A new poll on Europe’s attitudes to Russia’s invasion of Ukraine casts doubts on Romania’s historic hostility toward Russia.
The survey across 10 European Union members and the UK included frontline states Poland and Romania.
But even if they both share long borders with Ukraine and their governments are among Kyiv’s major supporters, their citizens display quite distinct attitudes to the war, the survey found.
Poles are among Europe’s biggest hawks and Romanians among the biggest doves. In Poland, 77 per cent want to cut off all economic ties with Russia; in Romania, only 45 per cent do.
Eighty-three per cent of people in Poland blame Russia for the conflict; in Romania, just 58 per cent do. Even more importantly, 74 per cent of people in Poland see Russia as the biggest obstacle to peace, while only 42 per cent in Romania do.
The survey shows respondents favoring an end to the conflict rather than holding Russia accountable.
“Europeans had surprised Putin – and themselves – by their unity so far, but the big stresses are coming now,” said Mark Leonard, a co-author of a report by the European Council on Foreign Relations (ECFR) on changing attitudes to Russia’s invasion.
Europeans’ views of the causes of the war vary considerably. For example, over 80 per cent of people in Poland, Sweden, Finland, Portugal, and Great Britain say that Russia is mainly responsible for starting the conflict.
This stands in contrast to just 56 per cent in Italy, 62 per cent in France, and 66 per cent in Germany who lay the blame at the Kremlin’s door.
On the question of who represents the biggest obstacle to peace, 64 per cent in all surveyed countries say Russia – but just 39 per cent in Italy and 42 per cent in Romania agree.
In Italy over one-quarter (28 per cent) say the US is to blame, against 9 per cent in the other nine surveyed countries.
The approximately 8,000 people were surveyed in total from April 28 to May 11.
One thousand were questioned in Poland, while just 500 were surveyed in Romania. The poll covered France, Germany, and Italy – large western European states that have traditionally been more pro-Russian;Portugal and Spain – southern European states that have in the past generally been less involved in Russia policy; Finland and Sweden – northern European states that are applying for NATO membership as a result of the invasion; and Great Britain .

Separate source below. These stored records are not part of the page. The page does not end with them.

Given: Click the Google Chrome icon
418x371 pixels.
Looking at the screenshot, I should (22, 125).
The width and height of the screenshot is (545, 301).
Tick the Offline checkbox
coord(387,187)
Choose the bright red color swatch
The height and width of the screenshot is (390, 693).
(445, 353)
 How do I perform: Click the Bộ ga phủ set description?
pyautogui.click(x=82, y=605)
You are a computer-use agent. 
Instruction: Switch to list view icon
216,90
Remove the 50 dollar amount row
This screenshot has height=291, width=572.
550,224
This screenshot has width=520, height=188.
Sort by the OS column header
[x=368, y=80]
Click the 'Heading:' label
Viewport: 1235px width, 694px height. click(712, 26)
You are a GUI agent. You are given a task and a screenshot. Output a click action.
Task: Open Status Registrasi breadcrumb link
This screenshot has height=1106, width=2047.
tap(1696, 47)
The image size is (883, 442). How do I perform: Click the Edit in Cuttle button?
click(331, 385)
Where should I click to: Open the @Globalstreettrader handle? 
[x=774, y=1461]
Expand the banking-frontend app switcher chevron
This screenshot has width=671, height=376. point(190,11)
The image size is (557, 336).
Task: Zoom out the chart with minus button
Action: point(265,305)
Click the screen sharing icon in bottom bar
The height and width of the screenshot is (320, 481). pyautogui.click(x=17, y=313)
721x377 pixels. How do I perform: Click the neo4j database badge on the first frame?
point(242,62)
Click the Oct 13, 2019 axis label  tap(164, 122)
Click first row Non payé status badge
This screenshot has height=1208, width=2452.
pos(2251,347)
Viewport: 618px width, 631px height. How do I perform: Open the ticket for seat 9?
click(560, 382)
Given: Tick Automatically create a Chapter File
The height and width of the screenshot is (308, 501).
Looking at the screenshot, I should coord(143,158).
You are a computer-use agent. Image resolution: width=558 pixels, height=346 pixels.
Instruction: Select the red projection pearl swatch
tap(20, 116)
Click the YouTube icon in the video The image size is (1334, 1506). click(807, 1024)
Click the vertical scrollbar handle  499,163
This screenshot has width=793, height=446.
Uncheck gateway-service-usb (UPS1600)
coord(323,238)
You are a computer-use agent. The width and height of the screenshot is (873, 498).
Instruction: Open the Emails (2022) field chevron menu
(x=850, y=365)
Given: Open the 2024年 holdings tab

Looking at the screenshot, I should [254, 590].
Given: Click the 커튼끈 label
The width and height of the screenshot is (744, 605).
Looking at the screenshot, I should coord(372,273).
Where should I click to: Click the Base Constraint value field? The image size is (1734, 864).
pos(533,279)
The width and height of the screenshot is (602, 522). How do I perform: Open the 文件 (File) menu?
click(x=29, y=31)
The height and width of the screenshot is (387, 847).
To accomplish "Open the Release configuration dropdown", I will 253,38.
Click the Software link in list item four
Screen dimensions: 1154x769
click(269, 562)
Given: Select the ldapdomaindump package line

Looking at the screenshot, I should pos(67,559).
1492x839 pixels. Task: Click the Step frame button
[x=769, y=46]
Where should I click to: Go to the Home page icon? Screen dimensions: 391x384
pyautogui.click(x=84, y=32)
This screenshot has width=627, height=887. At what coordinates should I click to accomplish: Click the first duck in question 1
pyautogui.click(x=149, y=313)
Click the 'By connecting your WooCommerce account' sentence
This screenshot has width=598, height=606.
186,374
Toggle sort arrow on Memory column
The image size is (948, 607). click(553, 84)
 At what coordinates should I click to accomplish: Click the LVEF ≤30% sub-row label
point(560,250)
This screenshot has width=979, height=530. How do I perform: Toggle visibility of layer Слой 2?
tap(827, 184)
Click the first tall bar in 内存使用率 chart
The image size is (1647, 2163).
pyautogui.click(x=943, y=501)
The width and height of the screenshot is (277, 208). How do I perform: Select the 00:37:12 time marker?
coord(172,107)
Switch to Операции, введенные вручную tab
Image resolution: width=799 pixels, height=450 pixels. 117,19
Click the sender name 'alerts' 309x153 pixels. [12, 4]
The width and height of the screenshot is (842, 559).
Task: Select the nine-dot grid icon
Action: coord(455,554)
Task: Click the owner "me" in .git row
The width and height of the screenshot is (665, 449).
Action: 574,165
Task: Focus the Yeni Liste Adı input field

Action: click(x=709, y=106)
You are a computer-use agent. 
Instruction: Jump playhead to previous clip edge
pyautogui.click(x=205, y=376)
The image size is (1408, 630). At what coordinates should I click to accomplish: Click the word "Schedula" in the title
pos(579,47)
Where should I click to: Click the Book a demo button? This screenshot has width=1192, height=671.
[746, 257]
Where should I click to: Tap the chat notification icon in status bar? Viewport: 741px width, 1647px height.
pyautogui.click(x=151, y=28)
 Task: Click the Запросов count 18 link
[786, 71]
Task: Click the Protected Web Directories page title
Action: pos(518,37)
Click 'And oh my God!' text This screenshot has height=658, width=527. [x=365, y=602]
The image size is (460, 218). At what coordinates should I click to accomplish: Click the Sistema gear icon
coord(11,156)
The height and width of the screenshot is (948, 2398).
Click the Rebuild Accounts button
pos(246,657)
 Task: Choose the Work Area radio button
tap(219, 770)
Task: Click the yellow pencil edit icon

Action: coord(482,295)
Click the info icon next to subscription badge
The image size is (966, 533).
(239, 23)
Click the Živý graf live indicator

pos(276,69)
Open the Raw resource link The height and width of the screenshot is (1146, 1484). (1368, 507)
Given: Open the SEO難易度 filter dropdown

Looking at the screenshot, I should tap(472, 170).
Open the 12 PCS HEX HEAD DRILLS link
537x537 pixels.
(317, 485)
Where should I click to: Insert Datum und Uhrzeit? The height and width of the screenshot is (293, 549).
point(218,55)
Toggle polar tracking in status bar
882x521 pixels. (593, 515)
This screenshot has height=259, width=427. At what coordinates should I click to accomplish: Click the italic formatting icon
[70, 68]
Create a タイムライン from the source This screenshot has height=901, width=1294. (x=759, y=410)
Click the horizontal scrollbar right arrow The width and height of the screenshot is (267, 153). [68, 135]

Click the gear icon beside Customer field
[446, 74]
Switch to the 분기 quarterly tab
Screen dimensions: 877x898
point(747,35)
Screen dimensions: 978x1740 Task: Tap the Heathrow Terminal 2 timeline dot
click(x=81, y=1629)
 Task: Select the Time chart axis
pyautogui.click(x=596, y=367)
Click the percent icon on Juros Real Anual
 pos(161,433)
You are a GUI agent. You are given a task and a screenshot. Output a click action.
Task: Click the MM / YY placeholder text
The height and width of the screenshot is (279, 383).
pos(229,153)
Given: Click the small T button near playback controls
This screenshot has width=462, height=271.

Poles and Romanians also differ in the strength of the solidarity they feel with Ukraine. For example, 71 percent of people in Poland – but 54 percent of people in Romania – support providing more economic assistance to Ukraine.
On the question of sending additional arms to Ukraine, 78 per cent in Poland are in favor against just 46 per cent in Romania. The two countries differ most significantly over the idea of sending troops to Ukraine.
Poland is among the few countries where support for this option prevails over opposition to it, by 46 per cent to 30 per cent; Romanians oppose sending troops by 44 per cent to 26 per cent.
Romania and Poland are the only countries where more than 50 per cent of people say that their governments are focusing too much on the war at the expense of other pressing issues.
Still, the break with Moscow is real and will remain for some time, regardless of how and when the war ends, the survey showed.
There is strong support across all countries for severing all economic ties with Russia (62 to 22 per cent), with no country– not even Italy –dissenting from this course of action.
Also, 58% across the 10 countries – rising to 77% in Finland – wanted the EU to reduce its dependence on Russian energy, even at the expense of the bloc’s climate goals, suggesting public support for a new round of EU sanctions, including on oil.